_Saved entries:_
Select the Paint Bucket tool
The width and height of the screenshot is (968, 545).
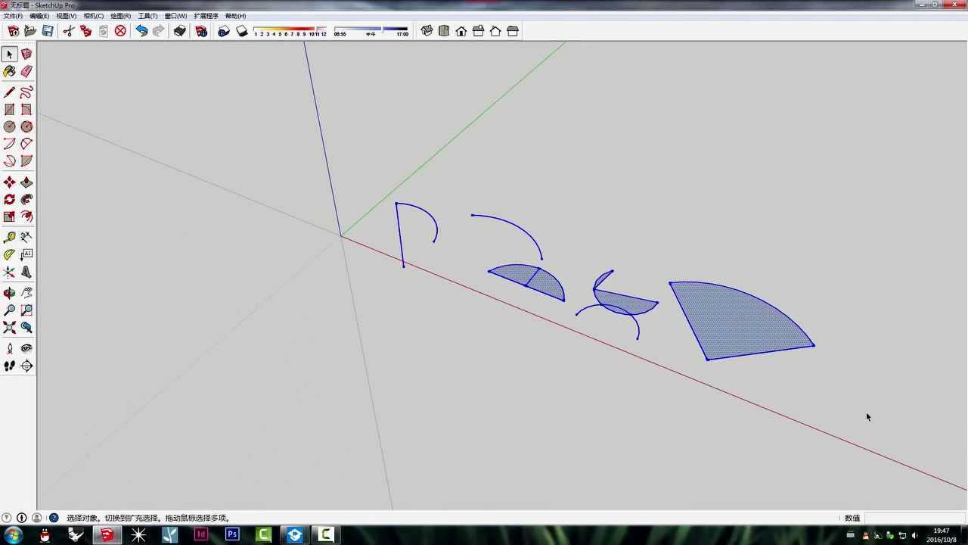pos(9,71)
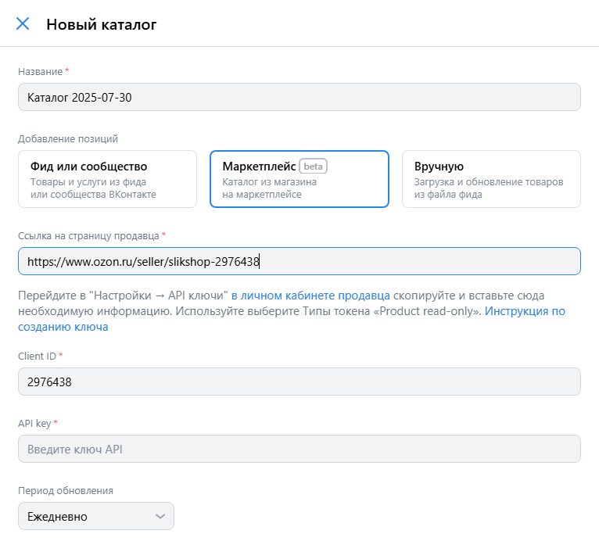This screenshot has height=559, width=599.
Task: Select the Фид или сообщество option
Action: pyautogui.click(x=107, y=179)
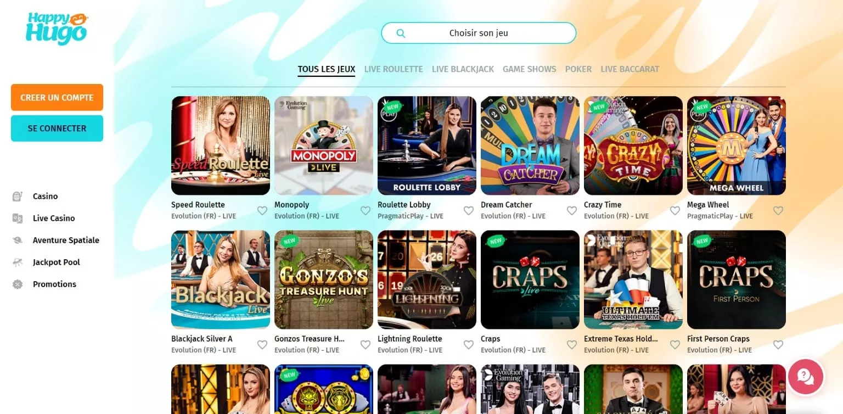Favorite Lightning Roulette with its heart
The width and height of the screenshot is (843, 414).
[469, 344]
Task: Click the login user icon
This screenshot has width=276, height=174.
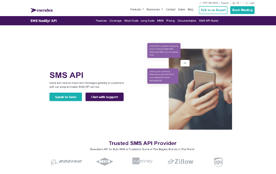Action: click(x=247, y=3)
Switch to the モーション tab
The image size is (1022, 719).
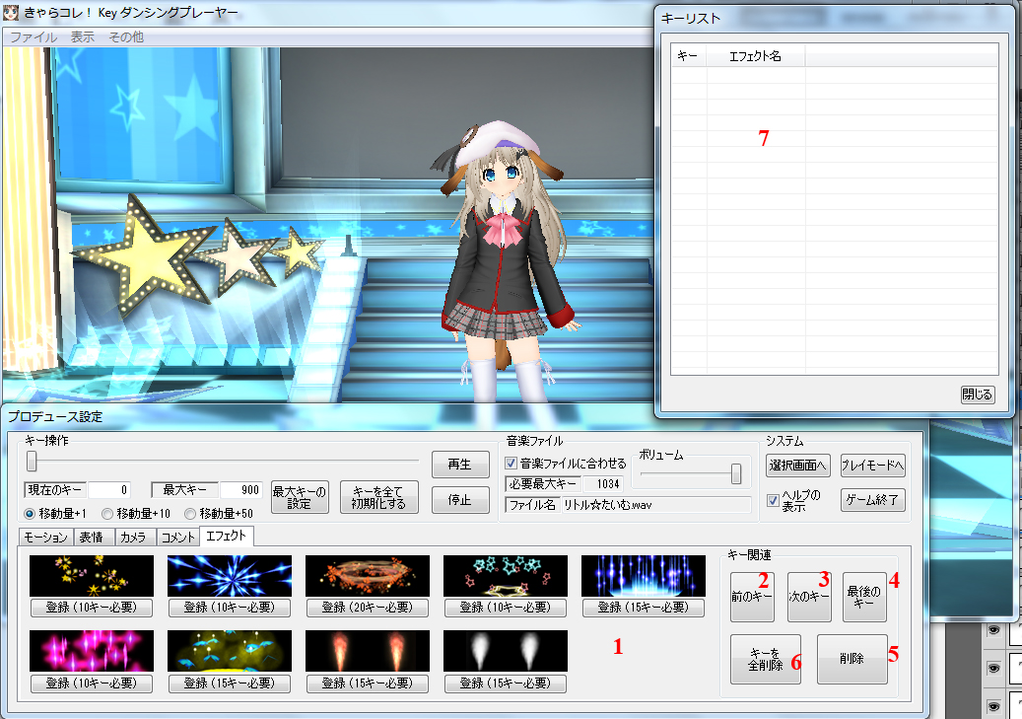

_What the task asks:_ Every line from the one with "This screenshot has width=276, height=174." through the last line of the data must be copied exactly. Leave the pictures out.

_Solution to the exercise:_
This screenshot has width=276, height=174.
Action: click(x=247, y=3)
Switch to the モーション tab
The image size is (1022, 719).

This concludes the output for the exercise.